Em 2011, Geraldo Alckmin retornou ao Governo do Estado, nomeando secretário da Educação Herman Voorwald. Com isso, estamos novamente diante da continuidade da reforma iniciada nos anos 1990.

A criação do Programa de Formação Continuada Teia do Saber, em especial o Programa “Bolsa M/D”, propicia aos educadores a oportunidade de se tornarem também pesquisadores, o que, por consequência, fere a premissa do Programa “São Paulo Faz Escola” de capacitar professores por meio de suas formações, materiais didáticos e currículo.

Segundo entrevista ao jornal Folha de S. Paulo, em 1o de março de 2007, também divulgada no site do PSDB17,18 o ex-secretário da Educação, Paulo Renato Souza, apontou certa falta de continuidade das políticas educacionais de São Paulo pelos secretários do governo de Alckmin. Para Arroyo (1999, p. 145):

Não é ingênuo pensar que as atribuições listadas em cada nova lei, nova política, novo parecer, possam, por um passe de mágica, alterar o histórico do ofício de mestre que os professores repetem? É curioso com que facilidade cada lei ou parecer lista novas atribuições com a pretensão de formar um novo perfil, mais moderno e atualizado de professor [...] as políticas de formação não chegam no cerne do oficio de mestres do papel social de educador, do que é a qualidade constitutiva, do que é historicamente identitário do pensar e agir educativo. É isso que deve ser formado e qualificado. Outra concepção e outra prática de formação.
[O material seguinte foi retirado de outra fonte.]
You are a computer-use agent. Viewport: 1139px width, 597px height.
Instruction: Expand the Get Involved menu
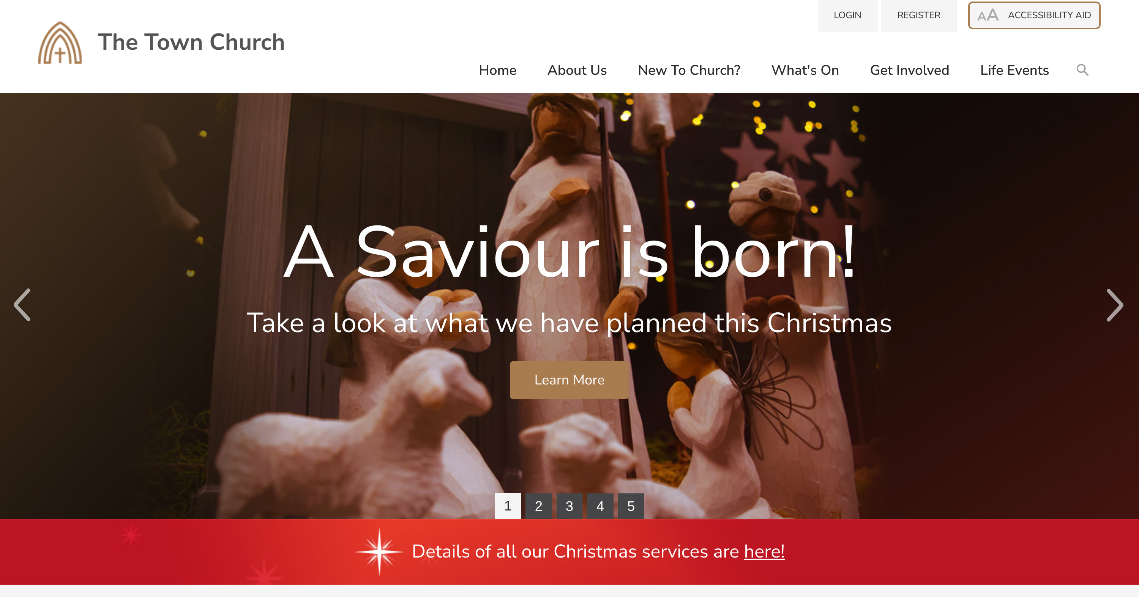(x=910, y=70)
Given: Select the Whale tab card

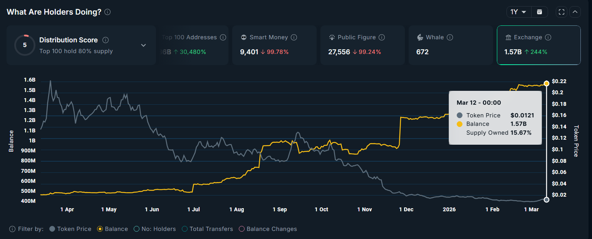Looking at the screenshot, I should (450, 45).
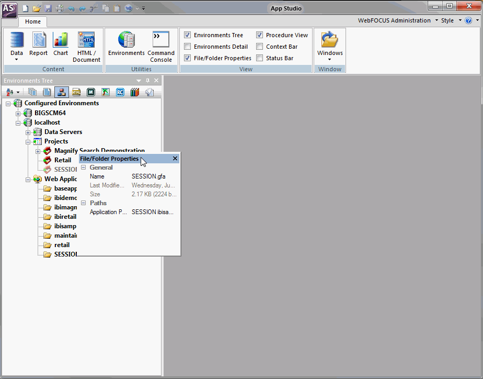
Task: Click the library books filter icon in tree toolbar
Action: 135,92
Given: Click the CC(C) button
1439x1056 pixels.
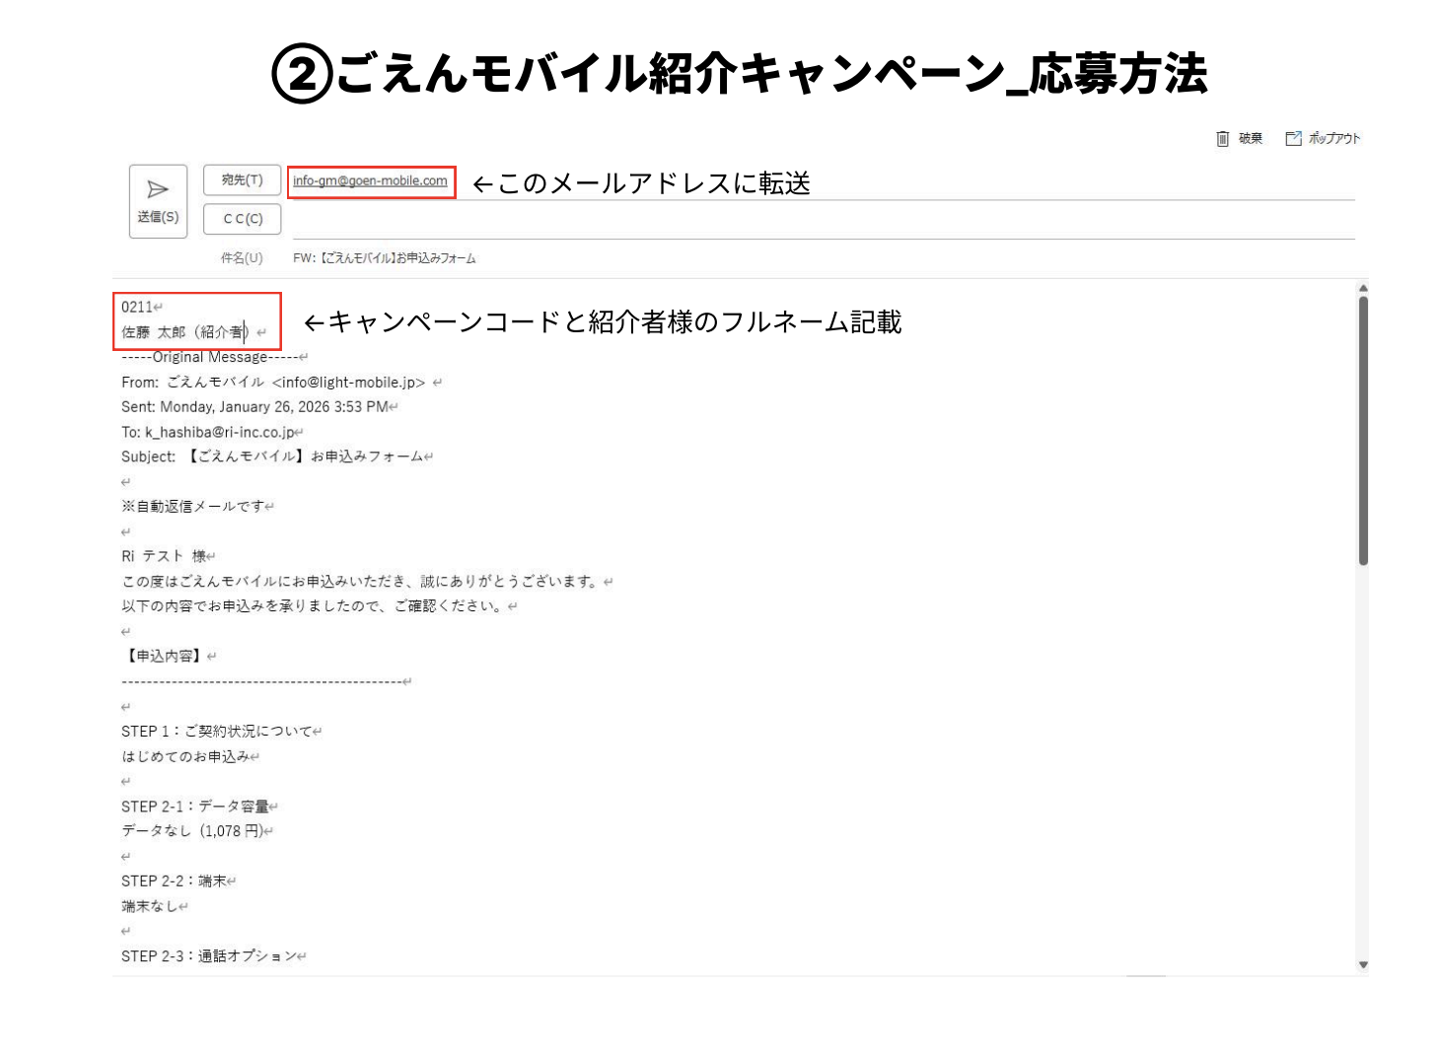Looking at the screenshot, I should 242,219.
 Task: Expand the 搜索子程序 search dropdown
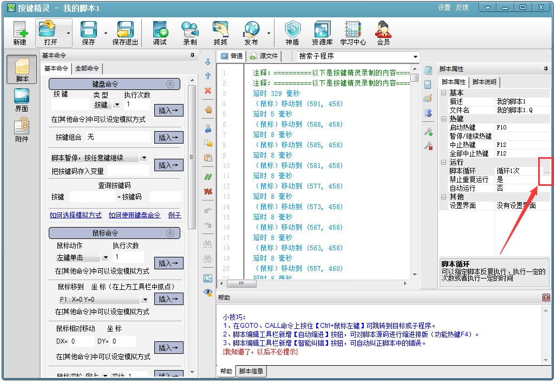pos(415,56)
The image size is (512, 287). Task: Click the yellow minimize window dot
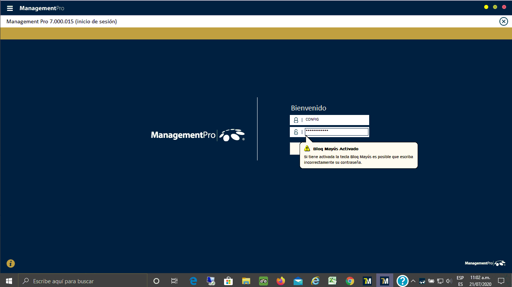point(486,7)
Nesse contexto histórico da Educação paulista, percebemos que a consolidação da Proposta Curricular do Estado de São Paulo está sob o comando de agentes políticos que estiveram no centro do poder direcionando a reforma da educação nacional na década de 1990. Nos últimos 20 anos da gestão do PSDB no Estado, podemos notar a descontinuidade das políticas educacionais com práticas diferenciadas e conflitos entre os próprios membros do partido.